The task:
Line by line, retype the data exactly as it is given.

Recorded data:

::::

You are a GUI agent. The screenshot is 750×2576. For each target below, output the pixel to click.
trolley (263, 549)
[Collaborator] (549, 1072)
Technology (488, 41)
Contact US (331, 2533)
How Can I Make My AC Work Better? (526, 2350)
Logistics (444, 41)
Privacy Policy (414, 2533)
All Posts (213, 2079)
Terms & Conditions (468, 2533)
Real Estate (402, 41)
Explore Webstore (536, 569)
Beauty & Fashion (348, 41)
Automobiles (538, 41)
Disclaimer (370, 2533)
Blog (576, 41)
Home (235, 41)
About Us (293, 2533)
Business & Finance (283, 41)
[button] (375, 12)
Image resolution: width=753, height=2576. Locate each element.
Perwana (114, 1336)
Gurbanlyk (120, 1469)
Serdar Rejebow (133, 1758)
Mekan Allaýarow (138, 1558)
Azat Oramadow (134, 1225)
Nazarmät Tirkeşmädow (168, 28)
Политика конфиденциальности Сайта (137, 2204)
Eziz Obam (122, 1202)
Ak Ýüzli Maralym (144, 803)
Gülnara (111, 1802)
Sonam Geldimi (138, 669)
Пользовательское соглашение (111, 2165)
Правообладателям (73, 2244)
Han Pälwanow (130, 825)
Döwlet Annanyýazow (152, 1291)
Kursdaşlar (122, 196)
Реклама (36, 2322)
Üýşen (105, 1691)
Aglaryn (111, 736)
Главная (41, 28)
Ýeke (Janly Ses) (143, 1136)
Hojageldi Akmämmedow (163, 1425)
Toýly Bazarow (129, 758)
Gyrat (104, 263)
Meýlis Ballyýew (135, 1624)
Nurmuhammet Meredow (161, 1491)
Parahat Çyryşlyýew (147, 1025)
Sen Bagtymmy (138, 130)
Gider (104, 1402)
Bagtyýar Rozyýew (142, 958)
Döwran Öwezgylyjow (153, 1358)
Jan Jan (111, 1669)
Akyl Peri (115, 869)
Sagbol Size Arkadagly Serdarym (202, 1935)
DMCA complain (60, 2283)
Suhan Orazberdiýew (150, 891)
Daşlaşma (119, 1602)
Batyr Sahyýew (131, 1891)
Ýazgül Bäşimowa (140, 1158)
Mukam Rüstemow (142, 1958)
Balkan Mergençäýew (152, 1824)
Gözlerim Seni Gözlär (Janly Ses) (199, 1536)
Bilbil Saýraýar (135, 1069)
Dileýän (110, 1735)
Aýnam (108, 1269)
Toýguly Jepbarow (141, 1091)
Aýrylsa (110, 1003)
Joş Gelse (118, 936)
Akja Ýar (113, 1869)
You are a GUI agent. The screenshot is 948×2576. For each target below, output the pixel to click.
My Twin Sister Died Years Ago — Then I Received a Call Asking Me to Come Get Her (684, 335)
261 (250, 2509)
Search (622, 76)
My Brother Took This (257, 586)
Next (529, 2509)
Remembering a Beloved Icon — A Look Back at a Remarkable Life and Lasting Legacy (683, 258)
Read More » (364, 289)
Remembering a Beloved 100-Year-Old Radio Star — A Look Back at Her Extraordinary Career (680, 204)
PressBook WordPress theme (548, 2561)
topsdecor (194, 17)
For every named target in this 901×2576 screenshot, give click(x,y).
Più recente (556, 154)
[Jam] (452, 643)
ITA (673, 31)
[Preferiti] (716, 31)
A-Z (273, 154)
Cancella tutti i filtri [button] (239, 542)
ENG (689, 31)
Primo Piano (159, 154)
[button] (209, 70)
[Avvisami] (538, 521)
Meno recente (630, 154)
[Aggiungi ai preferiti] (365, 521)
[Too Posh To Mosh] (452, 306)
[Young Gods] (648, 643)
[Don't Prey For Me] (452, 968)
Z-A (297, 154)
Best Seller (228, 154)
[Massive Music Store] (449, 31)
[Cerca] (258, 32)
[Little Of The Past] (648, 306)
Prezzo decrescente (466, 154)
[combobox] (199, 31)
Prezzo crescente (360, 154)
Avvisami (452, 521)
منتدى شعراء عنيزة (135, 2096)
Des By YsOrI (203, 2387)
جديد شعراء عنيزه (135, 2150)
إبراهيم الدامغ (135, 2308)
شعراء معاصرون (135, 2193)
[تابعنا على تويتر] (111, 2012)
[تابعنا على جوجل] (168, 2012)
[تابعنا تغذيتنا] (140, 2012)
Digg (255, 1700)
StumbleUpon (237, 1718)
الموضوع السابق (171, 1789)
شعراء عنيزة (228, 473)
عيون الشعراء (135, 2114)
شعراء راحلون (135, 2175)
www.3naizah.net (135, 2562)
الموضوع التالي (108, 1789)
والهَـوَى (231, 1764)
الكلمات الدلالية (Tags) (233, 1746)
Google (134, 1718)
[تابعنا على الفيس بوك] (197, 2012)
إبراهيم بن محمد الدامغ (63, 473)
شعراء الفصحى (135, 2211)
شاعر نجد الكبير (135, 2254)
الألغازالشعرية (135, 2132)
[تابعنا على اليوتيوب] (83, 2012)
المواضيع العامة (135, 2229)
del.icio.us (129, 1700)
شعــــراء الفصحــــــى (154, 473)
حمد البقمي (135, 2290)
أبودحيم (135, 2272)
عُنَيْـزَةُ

::::

Output for this task:
You are a GUI agent. The screenshot is 750×2576. For each target below, output the pixel to click.
trolley (263, 549)
[Collaborator] (549, 1072)
Technology (488, 41)
Contact US (331, 2533)
How Can I Make My AC Work Better? (526, 2350)
Logistics (444, 41)
Privacy Policy (414, 2533)
All Posts (213, 2079)
Terms & Conditions (468, 2533)
Real Estate (402, 41)
Explore Webstore (536, 569)
Beauty & Fashion (348, 41)
Automobiles (538, 41)
Disclaimer (370, 2533)
Blog (576, 41)
Home (235, 41)
About Us (293, 2533)
Business & Finance (283, 41)
[button] (375, 12)
Image resolution: width=753, height=2576. Locate each element.
Perwana (114, 1336)
Gurbanlyk (120, 1469)
Serdar Rejebow (133, 1758)
Mekan Allaýarow (138, 1558)
Azat Oramadow (134, 1225)
Nazarmät Tirkeşmädow (168, 28)
Политика конфиденциальности Сайта (137, 2204)
Eziz Obam (122, 1202)
Ak Ýüzli Maralym (144, 803)
Gülnara (111, 1802)
Sonam Geldimi (138, 669)
Пользовательское соглашение (111, 2165)
Правообладателям (73, 2244)
Han Pälwanow (130, 825)
Döwlet Annanyýazow (152, 1291)
Kursdaşlar (122, 196)
Реклама (36, 2322)
Üýşen (105, 1691)
Aglaryn (111, 736)
Главная (41, 28)
Ýeke (Janly Ses) (143, 1136)
Hojageldi Akmämmedow (163, 1425)
Toýly Bazarow (129, 758)
Gyrat (104, 263)
Meýlis Ballyýew (135, 1624)
Nurmuhammet Meredow (161, 1491)
Parahat Çyryşlyýew (147, 1025)
Sen Bagtymmy (138, 130)
Gider (104, 1402)
Bagtyýar Rozyýew (142, 958)
Döwran Öwezgylyjow (153, 1358)
Jan Jan (111, 1669)
Akyl Peri (115, 869)
Sagbol Size Arkadagly Serdarym (202, 1935)
DMCA complain (60, 2283)
Suhan Orazberdiýew (150, 891)
Daşlaşma (119, 1602)
Batyr Sahyýew (131, 1891)
Ýazgül Bäşimowa (140, 1158)
Mukam Rüstemow (142, 1958)
Balkan Mergençäýew (152, 1824)
Gözlerim Seni Gözlär (Janly Ses) (199, 1536)
Bilbil Saýraýar (135, 1069)
Dileýän (110, 1735)
Aýnam (108, 1269)
Toýguly Jepbarow (141, 1091)
Aýrylsa (110, 1003)
Joş Gelse (118, 936)
Akja Ýar (113, 1869)
You are a GUI agent. The screenshot is 948×2576. For each target below, output the pixel to click.
My Twin Sister Died Years Ago — Then I Received a Call Asking Me to Come Get Her (684, 335)
261 (250, 2509)
Search (622, 76)
My Brother Took This (257, 586)
Next (529, 2509)
Remembering a Beloved Icon — A Look Back at a Remarkable Life and Lasting Legacy (683, 258)
Read More » (364, 289)
Remembering a Beloved 100-Year-Old Radio Star — A Look Back at Her Extraordinary Career (680, 204)
PressBook WordPress theme (548, 2561)
topsdecor (194, 17)
For every named target in this 901×2576 screenshot, give click(x,y).
Più recente (556, 154)
[Jam] (452, 643)
ITA (673, 31)
[Preferiti] (716, 31)
A-Z (273, 154)
Cancella tutti i filtri [button] (239, 542)
ENG (689, 31)
Primo Piano (159, 154)
[button] (209, 70)
[Avvisami] (538, 521)
Meno recente (630, 154)
[Aggiungi ai preferiti] (365, 521)
[Too Posh To Mosh] (452, 306)
[Young Gods] (648, 643)
[Don't Prey For Me] (452, 968)
Z-A (297, 154)
Best Seller (228, 154)
[Massive Music Store] (449, 31)
[Cerca] (258, 32)
[Little Of The Past] (648, 306)
Prezzo decrescente (466, 154)
[combobox] (199, 31)
Prezzo crescente (360, 154)
Avvisami (452, 521)
منتدى شعراء عنيزة (135, 2096)
Des By YsOrI (203, 2387)
جديد شعراء عنيزه (135, 2150)
إبراهيم الدامغ (135, 2308)
شعراء معاصرون (135, 2193)
[تابعنا على تويتر] (111, 2012)
[تابعنا على جوجل] (168, 2012)
[تابعنا تغذيتنا] (140, 2012)
Digg (255, 1700)
StumbleUpon (237, 1718)
الموضوع السابق (171, 1789)
شعراء عنيزة (228, 473)
عيون الشعراء (135, 2114)
شعراء راحلون (135, 2175)
www.3naizah.net (135, 2562)
الموضوع التالي (108, 1789)
والهَـوَى (231, 1764)
الكلمات الدلالية (Tags) (233, 1746)
Google (134, 1718)
[تابعنا على الفيس بوك] (197, 2012)
إبراهيم بن محمد الدامغ (63, 473)
شعراء الفصحى (135, 2211)
شاعر نجد الكبير (135, 2254)
الألغازالشعرية (135, 2132)
[تابعنا على اليوتيوب] (83, 2012)
المواضيع العامة (135, 2229)
del.icio.us (129, 1700)
شعــــراء الفصحــــــى (154, 473)
حمد البقمي (135, 2290)
أبودحيم (135, 2272)
عُنَيْـزَةُ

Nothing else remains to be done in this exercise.